[Records for the task]

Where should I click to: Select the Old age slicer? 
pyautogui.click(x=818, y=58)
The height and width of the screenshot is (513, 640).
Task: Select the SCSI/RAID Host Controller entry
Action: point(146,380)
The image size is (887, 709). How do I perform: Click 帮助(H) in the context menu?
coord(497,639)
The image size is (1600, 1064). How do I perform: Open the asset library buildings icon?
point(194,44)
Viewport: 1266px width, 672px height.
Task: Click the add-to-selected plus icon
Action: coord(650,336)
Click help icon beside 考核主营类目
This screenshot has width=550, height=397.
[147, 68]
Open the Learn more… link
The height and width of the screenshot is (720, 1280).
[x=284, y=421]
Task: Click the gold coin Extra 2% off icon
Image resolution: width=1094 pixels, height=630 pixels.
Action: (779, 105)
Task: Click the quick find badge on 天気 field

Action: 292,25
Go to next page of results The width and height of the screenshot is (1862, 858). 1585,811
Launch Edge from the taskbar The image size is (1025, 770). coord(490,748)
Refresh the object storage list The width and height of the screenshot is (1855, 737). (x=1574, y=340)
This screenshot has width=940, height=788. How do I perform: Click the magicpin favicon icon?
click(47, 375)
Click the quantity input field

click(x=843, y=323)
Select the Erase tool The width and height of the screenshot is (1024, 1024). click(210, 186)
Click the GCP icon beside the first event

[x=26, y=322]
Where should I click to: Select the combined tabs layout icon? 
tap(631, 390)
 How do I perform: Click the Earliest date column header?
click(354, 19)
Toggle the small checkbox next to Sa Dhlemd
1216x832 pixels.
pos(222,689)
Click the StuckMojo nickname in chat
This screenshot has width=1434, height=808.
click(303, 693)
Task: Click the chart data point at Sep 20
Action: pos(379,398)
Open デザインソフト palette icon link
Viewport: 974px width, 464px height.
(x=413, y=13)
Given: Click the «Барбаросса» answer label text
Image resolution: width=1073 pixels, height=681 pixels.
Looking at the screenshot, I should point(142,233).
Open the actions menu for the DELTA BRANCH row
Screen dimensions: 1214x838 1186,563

[/Records for the task]

§ **Work required**:
Quote exactly and only the lines from the one holding "This screenshot has width=1434, height=808." through the end of the data.

§ **Task output**:
This screenshot has width=1434, height=808.
click(303, 693)
Task: Click the chart data point at Sep 20
Action: pos(379,398)
Open デザインソフト palette icon link
Viewport: 974px width, 464px height.
(x=413, y=13)
Given: Click the «Барбаросса» answer label text
Image resolution: width=1073 pixels, height=681 pixels.
Looking at the screenshot, I should point(142,233).
Open the actions menu for the DELTA BRANCH row
Screen dimensions: 1214x838 1186,563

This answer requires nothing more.